Aldous Huxley once wrote about this film:
“And then there is what may be called the Distorted Documentary a new form of visionary art, admirably exemplified by Mr. Francis Thompson’s film, NY, NY. In this very strange and beautiful picture we see the city of New York as it appears when photographed through multiplying prisms, or reflected in the backs of spoons, polished hub caps, spherical and parabolic mirrors. We still recognize houses, people, shop fronts, taxicabs, but recognize them as elements in one of those living geometries which are so characteristic of the visionary experience. The invention of this new cinematographic art seems to presage (thank heaven!) the supersession and early demise of non-representational painting. It used to be said by the non-representationalists that colored photography had reduced the old-fashioned portrait and the old-fashioned landscape to the rank of otiose absurdities. This, of course, is completely untrue. Colored photography merely records and preserves, in an easily reproducible form, the raw materials with which portraitists and landscape painters work. Used as Mr. Thompson has used it, colored cinematography does much more than merely record and preserve the raw materials of non-representational art; it actually turns out the finished product. Looking at NY, NY, I was amazed to see that virtually every pictorial device invented by the old masters of non-representational art and reproduced ad nauseam by the academicians and mannerists of the school, for the last forty years or more, makes its appearance, alive, glowing, intensely significant, in the sequences of Mr. Thompson’s film.

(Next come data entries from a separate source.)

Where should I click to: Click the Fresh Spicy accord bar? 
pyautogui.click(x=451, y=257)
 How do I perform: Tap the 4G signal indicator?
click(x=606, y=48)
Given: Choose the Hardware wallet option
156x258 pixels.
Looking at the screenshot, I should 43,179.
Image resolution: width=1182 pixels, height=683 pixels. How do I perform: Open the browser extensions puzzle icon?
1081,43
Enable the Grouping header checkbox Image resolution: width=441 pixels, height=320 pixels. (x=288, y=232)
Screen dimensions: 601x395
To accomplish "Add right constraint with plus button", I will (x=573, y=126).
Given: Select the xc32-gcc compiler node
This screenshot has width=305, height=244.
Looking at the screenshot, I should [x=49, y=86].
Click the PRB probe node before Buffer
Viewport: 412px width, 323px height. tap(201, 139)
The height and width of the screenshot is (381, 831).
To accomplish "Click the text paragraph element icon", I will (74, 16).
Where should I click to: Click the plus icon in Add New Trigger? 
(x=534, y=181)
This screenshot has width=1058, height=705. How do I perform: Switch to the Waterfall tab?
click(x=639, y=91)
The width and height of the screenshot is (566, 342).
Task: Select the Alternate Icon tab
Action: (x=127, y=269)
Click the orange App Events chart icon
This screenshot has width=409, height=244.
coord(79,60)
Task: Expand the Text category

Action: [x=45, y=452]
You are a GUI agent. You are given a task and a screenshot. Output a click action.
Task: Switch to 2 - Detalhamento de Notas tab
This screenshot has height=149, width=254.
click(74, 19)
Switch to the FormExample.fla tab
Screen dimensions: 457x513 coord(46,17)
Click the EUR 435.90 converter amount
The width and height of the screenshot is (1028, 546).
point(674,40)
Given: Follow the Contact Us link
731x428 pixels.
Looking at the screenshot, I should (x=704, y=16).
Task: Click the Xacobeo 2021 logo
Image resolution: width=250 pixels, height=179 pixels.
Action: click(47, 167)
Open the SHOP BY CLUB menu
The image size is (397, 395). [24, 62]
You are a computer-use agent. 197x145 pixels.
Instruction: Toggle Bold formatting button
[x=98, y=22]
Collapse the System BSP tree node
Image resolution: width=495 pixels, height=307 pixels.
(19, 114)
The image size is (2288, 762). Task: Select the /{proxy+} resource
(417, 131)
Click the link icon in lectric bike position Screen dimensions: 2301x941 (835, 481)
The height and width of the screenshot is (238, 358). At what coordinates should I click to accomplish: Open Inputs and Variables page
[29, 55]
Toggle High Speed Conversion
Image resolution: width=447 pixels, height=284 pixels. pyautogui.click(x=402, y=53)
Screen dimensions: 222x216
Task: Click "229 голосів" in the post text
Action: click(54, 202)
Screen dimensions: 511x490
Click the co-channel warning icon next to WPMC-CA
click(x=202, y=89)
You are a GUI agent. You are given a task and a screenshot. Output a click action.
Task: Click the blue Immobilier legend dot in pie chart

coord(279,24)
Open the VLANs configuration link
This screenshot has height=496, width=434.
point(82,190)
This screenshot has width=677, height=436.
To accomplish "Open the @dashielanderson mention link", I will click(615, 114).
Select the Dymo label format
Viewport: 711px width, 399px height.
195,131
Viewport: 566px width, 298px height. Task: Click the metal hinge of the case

My central idea in constructing the world of the film was to prove that something totally artificial and unreal could still communicate emotion and hold cinematic truth. The film makes no effort to cover up the fact that it is a computer animation, it holds an array of artifacts which distance it from reality, which tie it closer to the software it came from. This idea is in direct opposition to all current trends in animation, which take the route of desperately trying to look real, usually by realistic lighting and rendering, or by forcing a hand-made or naive appearance. At the time of writing, this trend shows no apparent signs of ceasing.